# What you will do
Return the data below exactly, minus the pictures.

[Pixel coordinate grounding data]
==========
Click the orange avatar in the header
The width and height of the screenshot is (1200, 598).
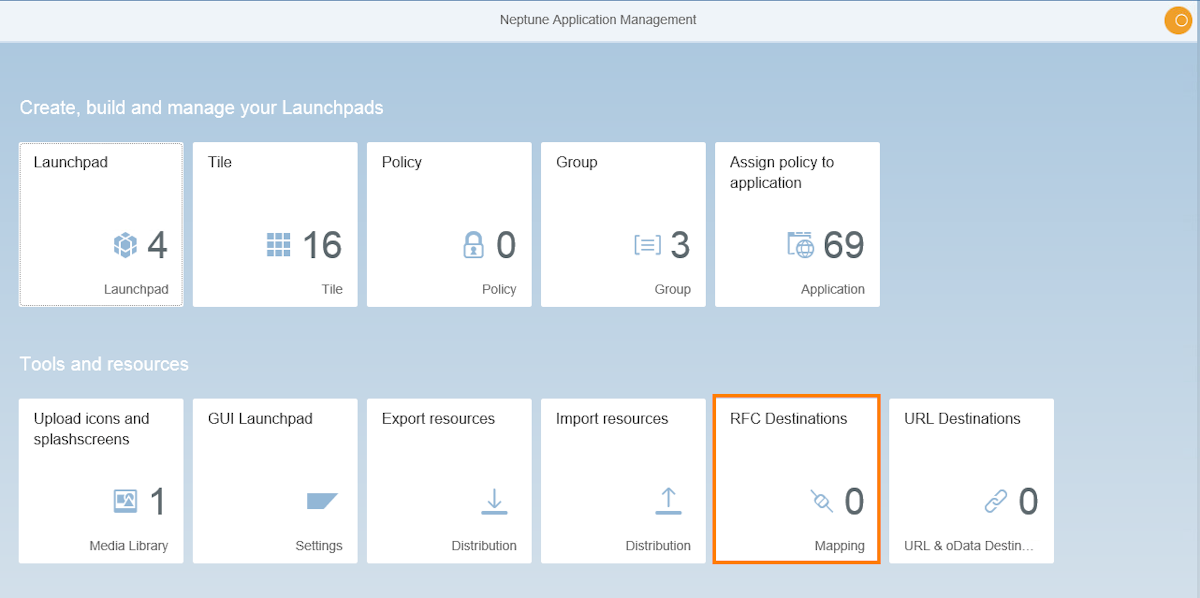1177,20
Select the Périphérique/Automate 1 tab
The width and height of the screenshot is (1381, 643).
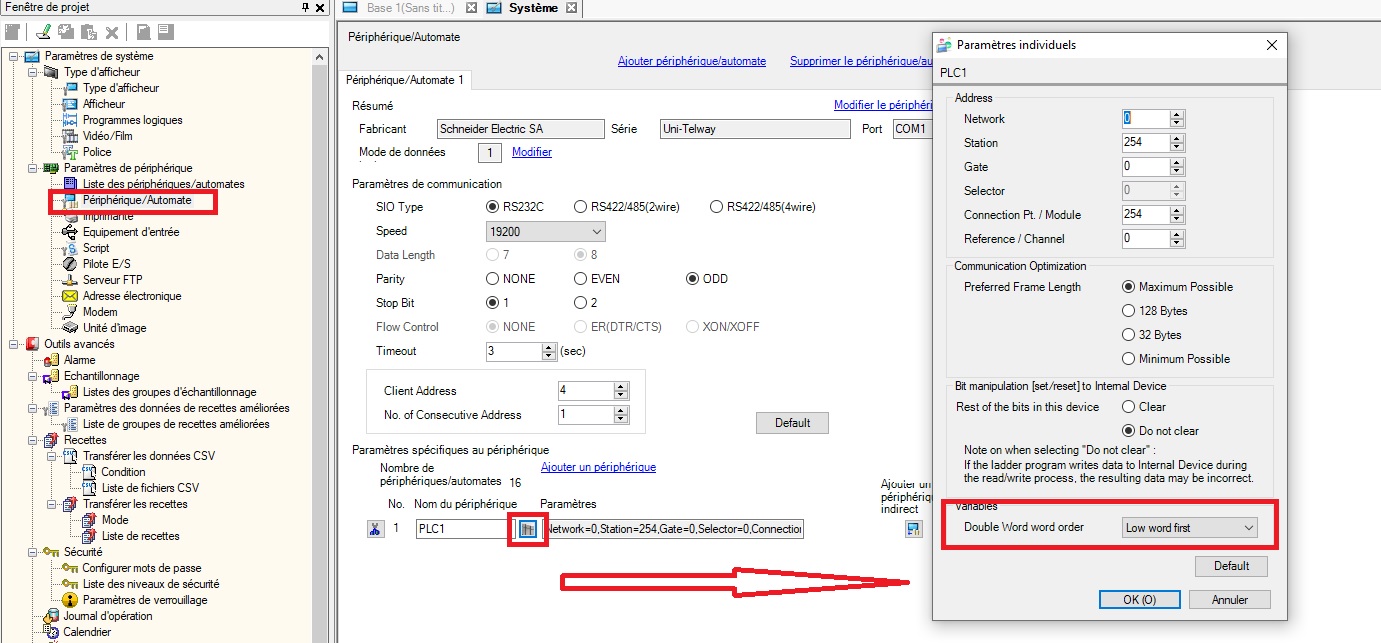[405, 79]
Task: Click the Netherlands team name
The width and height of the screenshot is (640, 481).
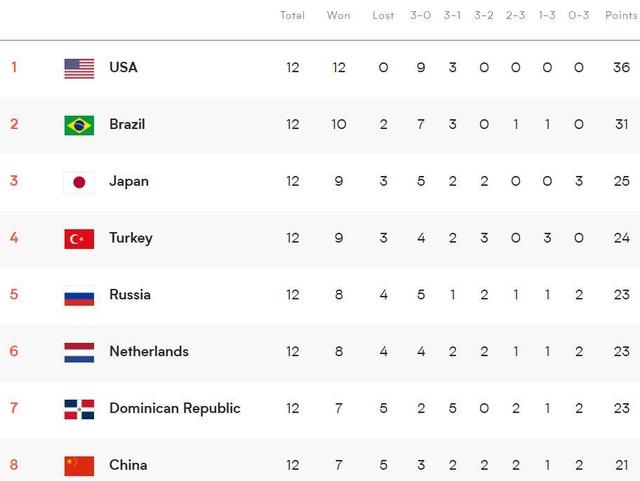Action: (148, 352)
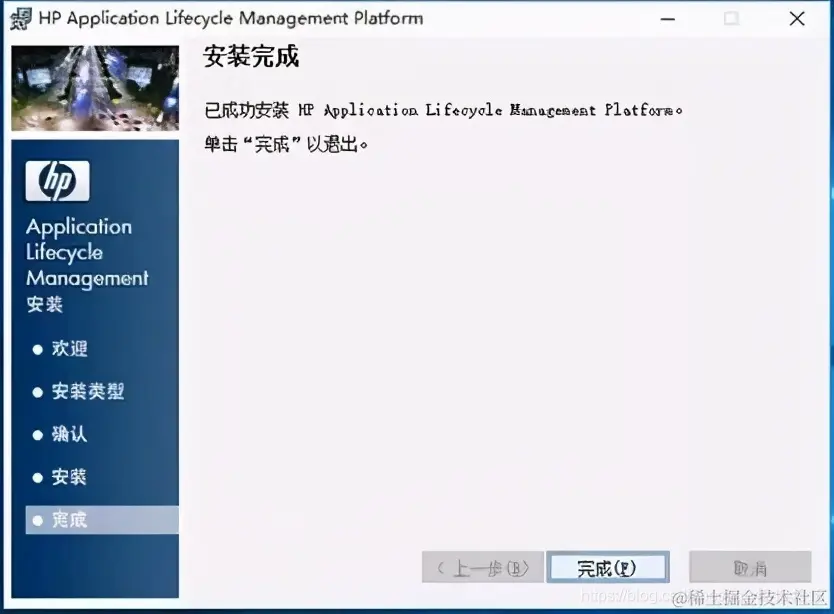
Task: Click the bullet icon beside 完成
Action: 38,520
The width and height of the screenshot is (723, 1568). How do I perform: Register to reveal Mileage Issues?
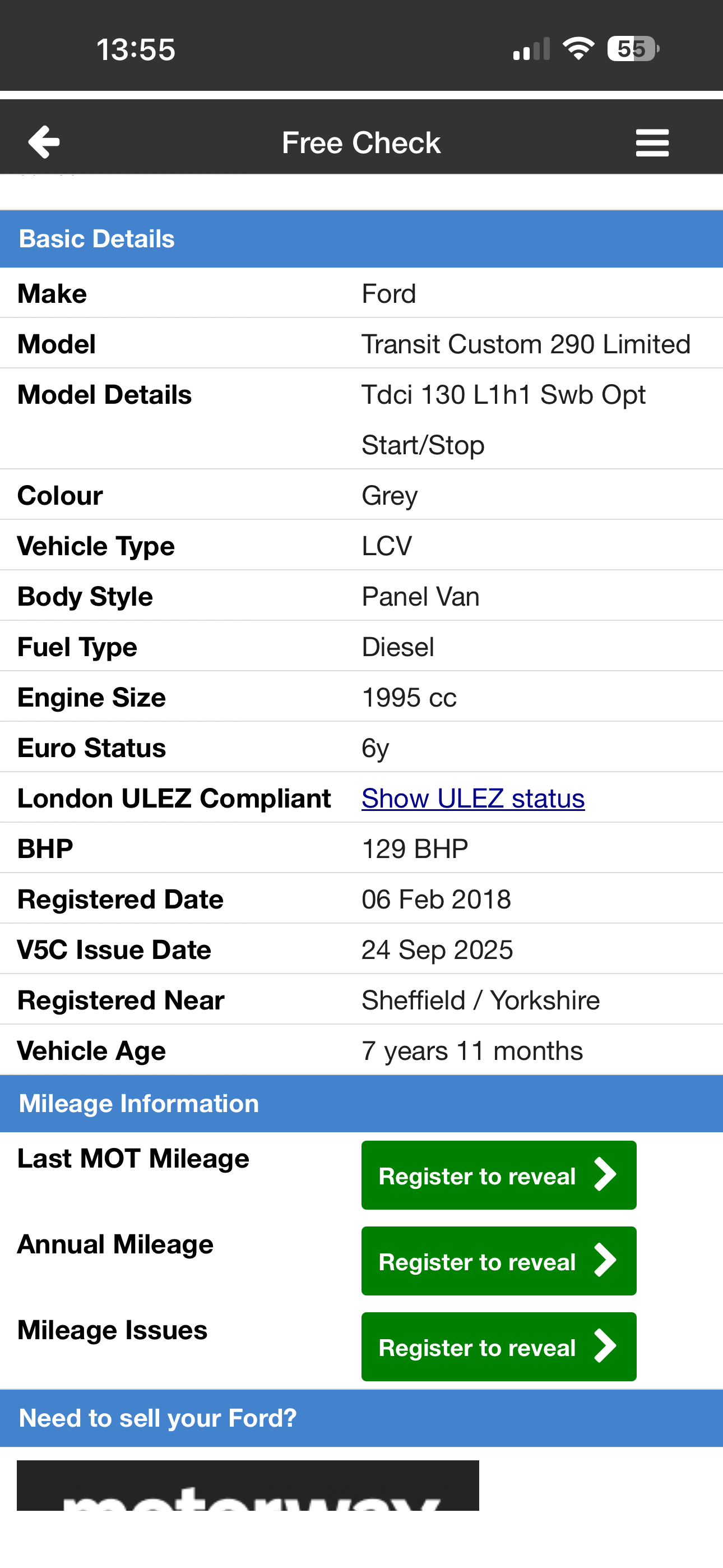point(498,1347)
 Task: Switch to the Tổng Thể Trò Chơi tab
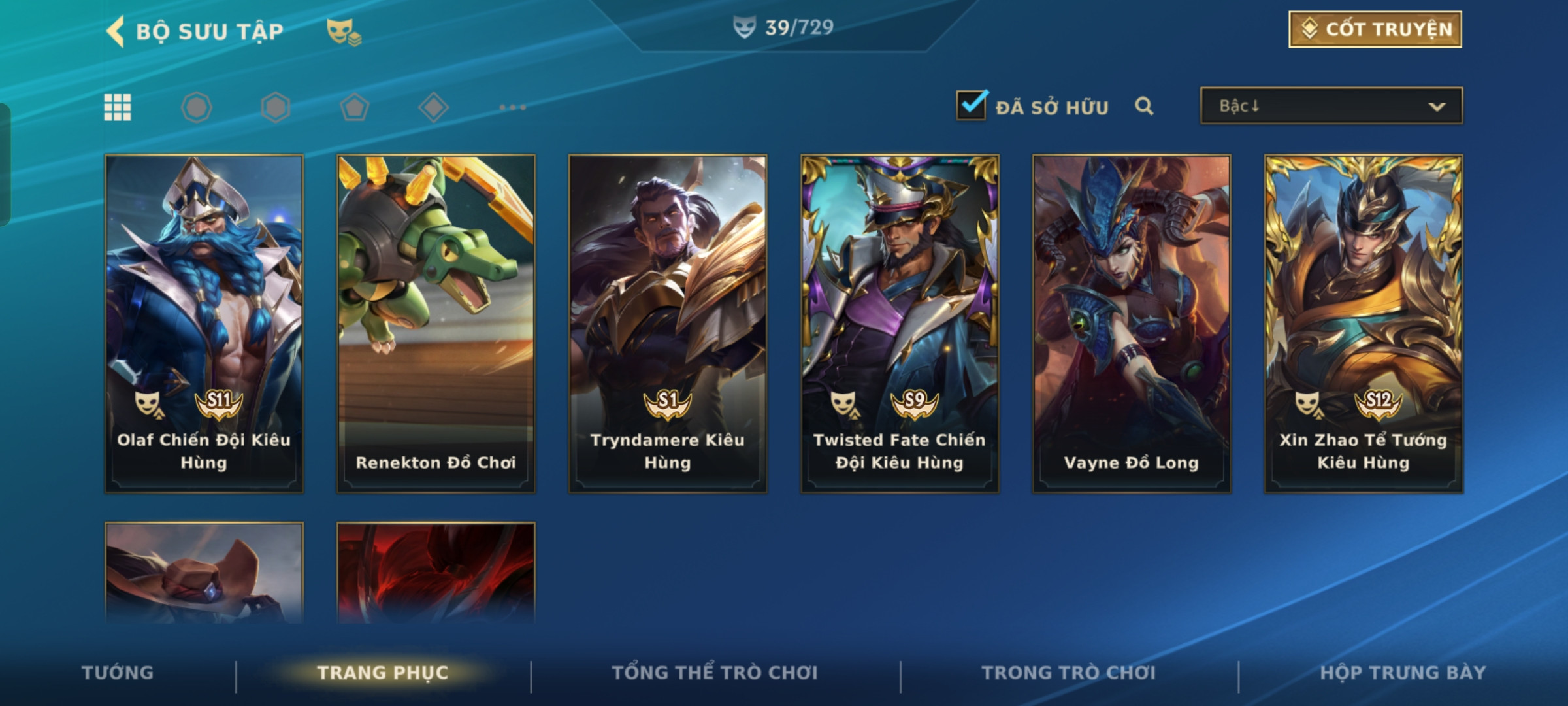[x=715, y=673]
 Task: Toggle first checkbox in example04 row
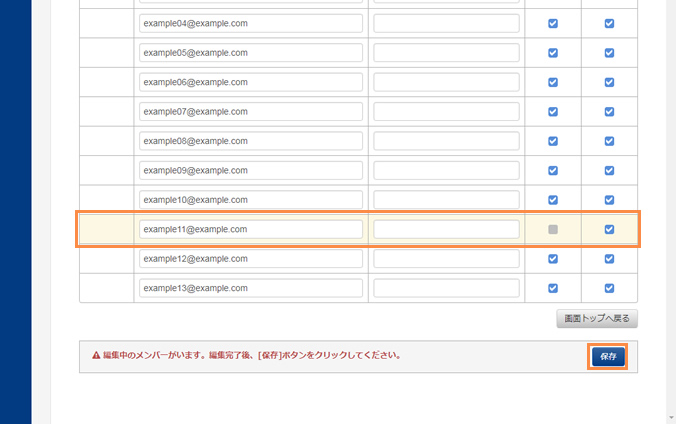pyautogui.click(x=553, y=23)
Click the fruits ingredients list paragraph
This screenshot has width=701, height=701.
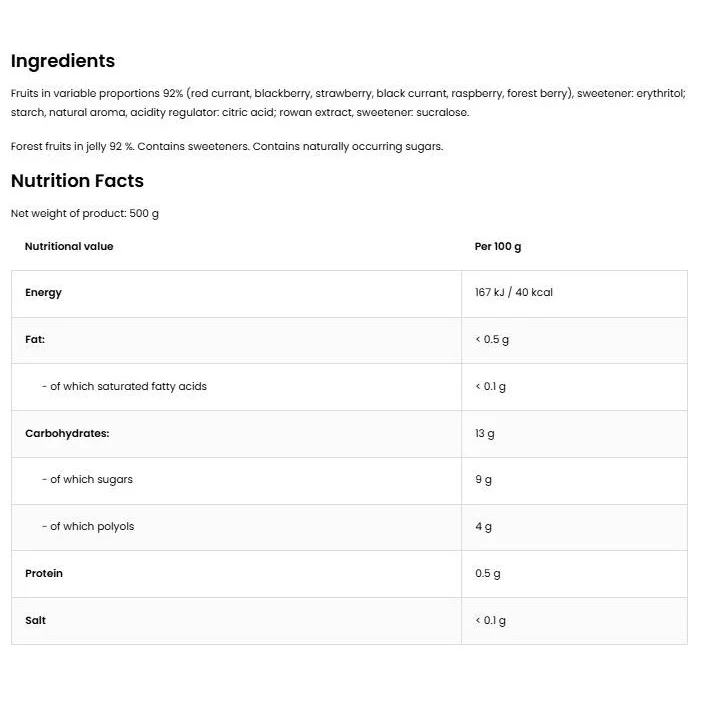(348, 103)
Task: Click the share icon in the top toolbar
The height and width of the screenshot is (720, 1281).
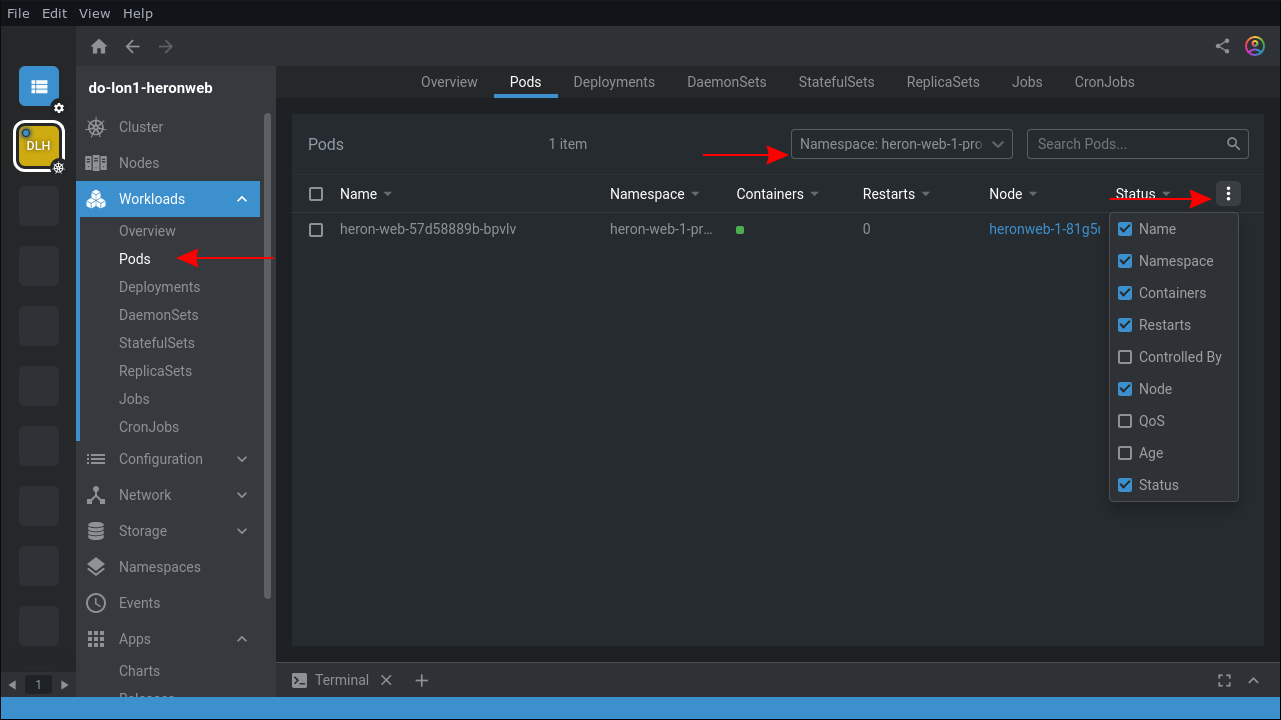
==========
# Solution for this exercise
Click the orange avatar in the header
The width and height of the screenshot is (1200, 598).
1177,20
Select the Périphérique/Automate 1 tab
The width and height of the screenshot is (1381, 643).
[405, 79]
Task: Click the Netherlands team name
The width and height of the screenshot is (640, 481).
Action: (148, 352)
Task: Click the bullet icon beside 完成
Action: 38,520
The width and height of the screenshot is (723, 1568). How do I perform: Register to reveal Mileage Issues?
point(498,1347)
 Task: Switch to the Tổng Thể Trò Chơi tab
[x=715, y=673]
 Task: Toggle first checkbox in example04 row
pyautogui.click(x=553, y=23)
Click the fruits ingredients list paragraph
This screenshot has width=701, height=701.
(348, 103)
Task: Click the share icon in the top toolbar
The height and width of the screenshot is (720, 1281).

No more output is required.